My sense is that what we remember is unconscious and what remains in our memory banks is also a mystery, as even two people sharing the same incident will remember it differently.

A recent article in Poets & Writers magazine (Jan/Feb 2013) addressed a similar subject in the article, "The Secrets of Stories," by Frank Bures. The author references psychologist Don McAdams, who claims that not only do memories serve as ways to amuse friends, but they are all the building blocks of what is known as our "life story." In other words, our memories are our interpretation of how we became who we are. McAdams claims that the ability to see our life story is at the heart of our identity and who we are. He believes that our story begins in our memory banks around the age of 2, which in my opinion seems quite early.

Bures makes some salient points about the art of storytelling and why we do it. He claims that we tell stories to understand the causes connected with situations and people, which helps us decide what we need, want and/or what to avoid in the future. If we stop to think about it, we practice the act of causality all the time as we try to figure out why people do things the way they do. We all seem to enjoy gossiping, speculating, musing and attempting to comprehend the human condition.
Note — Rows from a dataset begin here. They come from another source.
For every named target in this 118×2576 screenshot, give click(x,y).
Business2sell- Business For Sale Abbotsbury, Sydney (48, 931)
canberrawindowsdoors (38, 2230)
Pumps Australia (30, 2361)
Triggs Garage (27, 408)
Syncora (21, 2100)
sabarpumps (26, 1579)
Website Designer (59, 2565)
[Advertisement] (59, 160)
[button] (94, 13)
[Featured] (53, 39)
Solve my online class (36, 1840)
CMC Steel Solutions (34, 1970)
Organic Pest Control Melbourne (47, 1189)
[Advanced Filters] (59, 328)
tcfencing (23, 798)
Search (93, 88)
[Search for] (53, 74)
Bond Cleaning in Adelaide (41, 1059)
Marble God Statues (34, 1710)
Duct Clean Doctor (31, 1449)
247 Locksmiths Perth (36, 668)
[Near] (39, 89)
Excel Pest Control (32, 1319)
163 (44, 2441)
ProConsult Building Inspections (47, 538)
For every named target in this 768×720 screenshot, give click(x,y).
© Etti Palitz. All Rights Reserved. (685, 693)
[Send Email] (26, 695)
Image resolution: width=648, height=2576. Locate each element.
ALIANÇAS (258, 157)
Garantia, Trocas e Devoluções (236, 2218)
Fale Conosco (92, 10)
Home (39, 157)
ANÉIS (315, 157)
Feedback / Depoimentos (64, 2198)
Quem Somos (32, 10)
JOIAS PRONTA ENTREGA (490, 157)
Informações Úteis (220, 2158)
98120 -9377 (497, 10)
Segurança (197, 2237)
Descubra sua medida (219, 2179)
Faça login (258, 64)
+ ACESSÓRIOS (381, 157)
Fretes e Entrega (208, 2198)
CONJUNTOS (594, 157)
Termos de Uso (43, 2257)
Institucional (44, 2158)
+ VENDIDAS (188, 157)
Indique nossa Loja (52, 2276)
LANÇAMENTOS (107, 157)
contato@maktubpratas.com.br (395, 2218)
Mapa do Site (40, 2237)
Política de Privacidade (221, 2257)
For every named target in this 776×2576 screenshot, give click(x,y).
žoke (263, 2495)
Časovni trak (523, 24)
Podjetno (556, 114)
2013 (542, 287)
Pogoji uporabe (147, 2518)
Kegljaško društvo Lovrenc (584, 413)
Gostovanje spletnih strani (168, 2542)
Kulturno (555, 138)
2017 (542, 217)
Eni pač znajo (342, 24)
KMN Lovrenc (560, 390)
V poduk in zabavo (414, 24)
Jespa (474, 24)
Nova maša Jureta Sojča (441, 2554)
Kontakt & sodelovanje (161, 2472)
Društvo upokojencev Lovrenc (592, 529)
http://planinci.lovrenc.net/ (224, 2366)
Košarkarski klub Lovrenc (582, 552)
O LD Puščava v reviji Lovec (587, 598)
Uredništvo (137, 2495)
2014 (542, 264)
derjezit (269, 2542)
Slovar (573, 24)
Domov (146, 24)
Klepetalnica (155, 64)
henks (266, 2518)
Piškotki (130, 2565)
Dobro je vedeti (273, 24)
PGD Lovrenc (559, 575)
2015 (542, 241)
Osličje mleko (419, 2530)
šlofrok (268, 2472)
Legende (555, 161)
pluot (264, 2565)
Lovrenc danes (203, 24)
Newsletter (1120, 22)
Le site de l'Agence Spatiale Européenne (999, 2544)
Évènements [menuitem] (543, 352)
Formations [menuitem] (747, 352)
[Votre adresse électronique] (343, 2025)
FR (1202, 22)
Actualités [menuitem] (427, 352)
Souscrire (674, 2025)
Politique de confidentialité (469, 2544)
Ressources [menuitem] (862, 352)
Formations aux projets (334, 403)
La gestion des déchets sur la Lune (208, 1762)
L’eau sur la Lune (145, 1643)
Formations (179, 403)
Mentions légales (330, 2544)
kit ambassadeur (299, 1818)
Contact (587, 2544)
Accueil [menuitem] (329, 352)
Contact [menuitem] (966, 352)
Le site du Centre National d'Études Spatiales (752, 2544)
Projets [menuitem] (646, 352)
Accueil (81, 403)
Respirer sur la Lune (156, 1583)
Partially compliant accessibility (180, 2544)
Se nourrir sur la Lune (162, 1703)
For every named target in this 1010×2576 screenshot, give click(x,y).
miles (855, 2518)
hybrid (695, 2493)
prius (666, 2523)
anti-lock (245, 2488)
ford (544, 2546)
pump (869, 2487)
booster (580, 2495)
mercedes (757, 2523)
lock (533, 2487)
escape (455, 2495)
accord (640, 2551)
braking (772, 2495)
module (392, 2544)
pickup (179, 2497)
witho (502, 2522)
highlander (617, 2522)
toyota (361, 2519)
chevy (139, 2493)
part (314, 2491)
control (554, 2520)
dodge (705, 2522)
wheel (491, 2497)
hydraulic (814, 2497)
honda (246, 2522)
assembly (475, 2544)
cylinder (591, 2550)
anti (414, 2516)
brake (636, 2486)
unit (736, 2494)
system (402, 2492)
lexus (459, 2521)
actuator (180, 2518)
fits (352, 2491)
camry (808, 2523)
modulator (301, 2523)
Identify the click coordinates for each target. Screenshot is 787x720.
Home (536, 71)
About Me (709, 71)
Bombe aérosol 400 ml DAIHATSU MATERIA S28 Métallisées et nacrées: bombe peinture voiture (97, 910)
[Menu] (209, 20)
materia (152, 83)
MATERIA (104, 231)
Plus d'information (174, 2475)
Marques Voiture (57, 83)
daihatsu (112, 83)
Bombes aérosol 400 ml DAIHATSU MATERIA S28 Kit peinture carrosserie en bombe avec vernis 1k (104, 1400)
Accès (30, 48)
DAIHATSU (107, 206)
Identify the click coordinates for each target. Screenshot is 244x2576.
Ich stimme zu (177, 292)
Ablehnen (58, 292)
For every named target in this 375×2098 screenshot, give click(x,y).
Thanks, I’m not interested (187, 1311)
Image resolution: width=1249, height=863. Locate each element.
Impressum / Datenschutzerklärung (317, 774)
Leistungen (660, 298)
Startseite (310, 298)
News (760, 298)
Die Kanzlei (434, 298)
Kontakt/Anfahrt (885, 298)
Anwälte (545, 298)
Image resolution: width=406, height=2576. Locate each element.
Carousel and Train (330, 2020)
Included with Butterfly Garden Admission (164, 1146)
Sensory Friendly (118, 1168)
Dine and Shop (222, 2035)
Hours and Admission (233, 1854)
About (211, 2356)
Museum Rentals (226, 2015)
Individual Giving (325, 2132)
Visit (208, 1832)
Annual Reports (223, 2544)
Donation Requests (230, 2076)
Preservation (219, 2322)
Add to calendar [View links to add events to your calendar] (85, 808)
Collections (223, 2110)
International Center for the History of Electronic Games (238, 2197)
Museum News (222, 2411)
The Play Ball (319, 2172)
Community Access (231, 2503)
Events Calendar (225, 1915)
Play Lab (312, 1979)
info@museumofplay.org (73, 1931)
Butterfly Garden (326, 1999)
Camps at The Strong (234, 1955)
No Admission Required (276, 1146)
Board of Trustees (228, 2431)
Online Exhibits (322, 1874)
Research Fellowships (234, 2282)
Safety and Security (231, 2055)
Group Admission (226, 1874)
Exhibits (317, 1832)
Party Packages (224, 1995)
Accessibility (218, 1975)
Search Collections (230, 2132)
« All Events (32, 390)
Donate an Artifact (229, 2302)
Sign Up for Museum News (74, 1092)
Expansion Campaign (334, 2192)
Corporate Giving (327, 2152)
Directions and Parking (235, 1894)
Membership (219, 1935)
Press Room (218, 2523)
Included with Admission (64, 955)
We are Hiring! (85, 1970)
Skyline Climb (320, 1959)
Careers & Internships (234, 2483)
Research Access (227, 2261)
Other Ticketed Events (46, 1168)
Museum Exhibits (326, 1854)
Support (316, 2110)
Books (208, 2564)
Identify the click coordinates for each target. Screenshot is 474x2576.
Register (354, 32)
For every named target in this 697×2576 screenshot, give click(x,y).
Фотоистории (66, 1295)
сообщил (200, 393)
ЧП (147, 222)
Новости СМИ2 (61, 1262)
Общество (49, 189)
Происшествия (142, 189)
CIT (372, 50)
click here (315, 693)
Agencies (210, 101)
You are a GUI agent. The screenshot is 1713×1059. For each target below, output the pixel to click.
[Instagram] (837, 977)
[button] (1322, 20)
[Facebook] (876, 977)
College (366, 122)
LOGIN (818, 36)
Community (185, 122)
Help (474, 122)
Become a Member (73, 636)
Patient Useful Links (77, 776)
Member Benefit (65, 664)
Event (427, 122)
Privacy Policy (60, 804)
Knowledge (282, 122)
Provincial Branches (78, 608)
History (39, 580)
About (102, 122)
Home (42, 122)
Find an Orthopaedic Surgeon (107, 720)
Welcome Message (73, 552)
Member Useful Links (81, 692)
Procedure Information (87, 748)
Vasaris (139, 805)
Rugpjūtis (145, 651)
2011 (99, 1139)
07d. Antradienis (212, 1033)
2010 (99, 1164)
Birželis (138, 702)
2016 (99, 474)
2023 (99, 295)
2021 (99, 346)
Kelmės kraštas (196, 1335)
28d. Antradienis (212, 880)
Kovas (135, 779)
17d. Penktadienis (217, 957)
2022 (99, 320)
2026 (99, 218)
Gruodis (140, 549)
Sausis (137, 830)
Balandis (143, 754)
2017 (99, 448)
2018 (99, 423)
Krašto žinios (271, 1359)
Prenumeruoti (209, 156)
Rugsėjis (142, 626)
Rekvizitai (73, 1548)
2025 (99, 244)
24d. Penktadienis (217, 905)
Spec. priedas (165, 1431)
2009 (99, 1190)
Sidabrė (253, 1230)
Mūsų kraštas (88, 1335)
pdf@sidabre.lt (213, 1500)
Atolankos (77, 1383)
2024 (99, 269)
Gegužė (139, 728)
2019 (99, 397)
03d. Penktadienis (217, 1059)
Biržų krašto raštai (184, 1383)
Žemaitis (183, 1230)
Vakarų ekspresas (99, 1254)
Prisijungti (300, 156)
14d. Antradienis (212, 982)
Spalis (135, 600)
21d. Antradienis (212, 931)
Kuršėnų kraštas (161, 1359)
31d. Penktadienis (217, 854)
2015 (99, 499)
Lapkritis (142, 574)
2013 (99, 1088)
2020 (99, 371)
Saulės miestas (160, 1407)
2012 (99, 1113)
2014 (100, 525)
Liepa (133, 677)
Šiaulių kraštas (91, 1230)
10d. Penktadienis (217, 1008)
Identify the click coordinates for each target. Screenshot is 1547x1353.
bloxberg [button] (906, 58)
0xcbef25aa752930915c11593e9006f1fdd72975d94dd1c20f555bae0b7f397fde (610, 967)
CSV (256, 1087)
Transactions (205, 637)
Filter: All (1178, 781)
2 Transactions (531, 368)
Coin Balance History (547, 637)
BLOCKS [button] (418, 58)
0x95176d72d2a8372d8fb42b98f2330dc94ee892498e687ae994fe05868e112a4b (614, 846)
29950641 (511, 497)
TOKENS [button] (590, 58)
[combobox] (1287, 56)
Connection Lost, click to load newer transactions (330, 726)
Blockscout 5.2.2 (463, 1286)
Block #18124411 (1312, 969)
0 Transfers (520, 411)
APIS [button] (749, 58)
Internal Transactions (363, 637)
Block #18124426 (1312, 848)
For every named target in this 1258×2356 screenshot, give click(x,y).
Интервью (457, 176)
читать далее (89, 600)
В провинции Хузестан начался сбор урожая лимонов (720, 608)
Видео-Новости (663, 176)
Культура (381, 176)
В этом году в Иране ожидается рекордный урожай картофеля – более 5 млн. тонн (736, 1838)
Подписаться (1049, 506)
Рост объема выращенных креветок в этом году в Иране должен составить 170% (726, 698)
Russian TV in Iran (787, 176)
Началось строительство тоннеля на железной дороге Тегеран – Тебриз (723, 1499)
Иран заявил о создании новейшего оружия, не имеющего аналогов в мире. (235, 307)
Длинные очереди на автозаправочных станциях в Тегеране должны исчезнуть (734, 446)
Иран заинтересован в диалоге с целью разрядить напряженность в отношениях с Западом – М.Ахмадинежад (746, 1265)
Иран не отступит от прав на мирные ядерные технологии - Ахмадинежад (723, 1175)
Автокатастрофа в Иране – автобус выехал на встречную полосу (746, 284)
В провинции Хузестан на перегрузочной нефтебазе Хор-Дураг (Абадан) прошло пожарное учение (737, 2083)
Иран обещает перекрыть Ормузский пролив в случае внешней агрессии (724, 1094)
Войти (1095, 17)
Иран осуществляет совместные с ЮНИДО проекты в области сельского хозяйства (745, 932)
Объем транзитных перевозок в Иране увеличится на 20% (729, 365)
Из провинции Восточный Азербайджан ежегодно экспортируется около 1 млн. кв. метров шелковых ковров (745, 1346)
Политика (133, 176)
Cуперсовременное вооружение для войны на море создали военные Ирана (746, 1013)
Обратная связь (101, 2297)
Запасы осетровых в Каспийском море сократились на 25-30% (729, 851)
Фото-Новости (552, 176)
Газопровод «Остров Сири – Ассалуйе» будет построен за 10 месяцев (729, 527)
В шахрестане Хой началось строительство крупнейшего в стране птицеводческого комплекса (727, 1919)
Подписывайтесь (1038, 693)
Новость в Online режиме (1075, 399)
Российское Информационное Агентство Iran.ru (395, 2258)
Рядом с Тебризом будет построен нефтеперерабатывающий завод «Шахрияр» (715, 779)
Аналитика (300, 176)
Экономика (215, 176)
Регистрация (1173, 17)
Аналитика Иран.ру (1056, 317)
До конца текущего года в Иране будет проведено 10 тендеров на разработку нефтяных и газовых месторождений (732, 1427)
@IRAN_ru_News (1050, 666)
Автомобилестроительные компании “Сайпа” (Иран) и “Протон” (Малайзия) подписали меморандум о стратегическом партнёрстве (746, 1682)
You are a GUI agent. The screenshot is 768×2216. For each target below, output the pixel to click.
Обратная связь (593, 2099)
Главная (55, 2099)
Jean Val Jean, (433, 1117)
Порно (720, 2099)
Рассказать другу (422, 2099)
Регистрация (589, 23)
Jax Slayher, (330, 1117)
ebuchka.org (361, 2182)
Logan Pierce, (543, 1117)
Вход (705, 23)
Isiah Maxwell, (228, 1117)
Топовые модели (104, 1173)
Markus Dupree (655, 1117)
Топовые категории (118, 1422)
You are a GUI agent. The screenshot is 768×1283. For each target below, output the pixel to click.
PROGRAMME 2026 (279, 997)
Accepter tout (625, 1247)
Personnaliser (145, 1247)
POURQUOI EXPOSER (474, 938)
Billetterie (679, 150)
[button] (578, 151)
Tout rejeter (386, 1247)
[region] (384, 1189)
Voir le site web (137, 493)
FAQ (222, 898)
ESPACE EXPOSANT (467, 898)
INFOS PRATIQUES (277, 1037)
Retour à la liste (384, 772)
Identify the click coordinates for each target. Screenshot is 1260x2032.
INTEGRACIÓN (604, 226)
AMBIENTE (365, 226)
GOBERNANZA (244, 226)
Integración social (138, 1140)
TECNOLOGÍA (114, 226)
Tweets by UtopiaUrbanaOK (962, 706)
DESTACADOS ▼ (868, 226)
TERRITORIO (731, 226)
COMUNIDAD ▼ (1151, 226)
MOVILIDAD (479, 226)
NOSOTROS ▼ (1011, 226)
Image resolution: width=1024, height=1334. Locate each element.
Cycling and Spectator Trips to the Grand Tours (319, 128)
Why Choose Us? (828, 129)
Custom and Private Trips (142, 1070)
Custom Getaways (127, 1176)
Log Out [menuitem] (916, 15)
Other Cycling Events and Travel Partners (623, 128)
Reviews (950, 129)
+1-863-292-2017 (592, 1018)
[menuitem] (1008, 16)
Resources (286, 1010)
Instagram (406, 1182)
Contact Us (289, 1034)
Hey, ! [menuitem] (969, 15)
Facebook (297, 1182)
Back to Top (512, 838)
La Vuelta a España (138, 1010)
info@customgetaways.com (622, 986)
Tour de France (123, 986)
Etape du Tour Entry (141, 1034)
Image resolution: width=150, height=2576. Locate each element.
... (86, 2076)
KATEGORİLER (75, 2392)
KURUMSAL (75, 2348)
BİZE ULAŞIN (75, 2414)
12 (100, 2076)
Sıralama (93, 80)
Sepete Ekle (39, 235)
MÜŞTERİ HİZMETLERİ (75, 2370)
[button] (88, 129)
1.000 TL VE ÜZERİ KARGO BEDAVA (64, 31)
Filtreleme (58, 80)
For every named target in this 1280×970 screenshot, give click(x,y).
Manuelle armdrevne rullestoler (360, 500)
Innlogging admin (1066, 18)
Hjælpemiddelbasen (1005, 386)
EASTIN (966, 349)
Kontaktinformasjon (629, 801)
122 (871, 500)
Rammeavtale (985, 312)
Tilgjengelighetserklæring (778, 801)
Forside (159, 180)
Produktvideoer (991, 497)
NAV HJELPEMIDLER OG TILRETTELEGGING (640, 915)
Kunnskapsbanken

Understanding other people's lives can help us understand our own, which is why memoirs have been the rage. Bures deftly points out, "Knowing how causalities hold our past together doesn't mean we can always see what those causalities are." In the end, he says, "At each of life's crossroads, what you believe deep down determines which way you turn." Thus, he says, we should all be mindful of each word we write, the stories we believe in and love and the parts of the stories we choose to tell. It is the stories we tell, which will be left behind as our legacy, and surely we would all want that to be in a truthful and poignant light.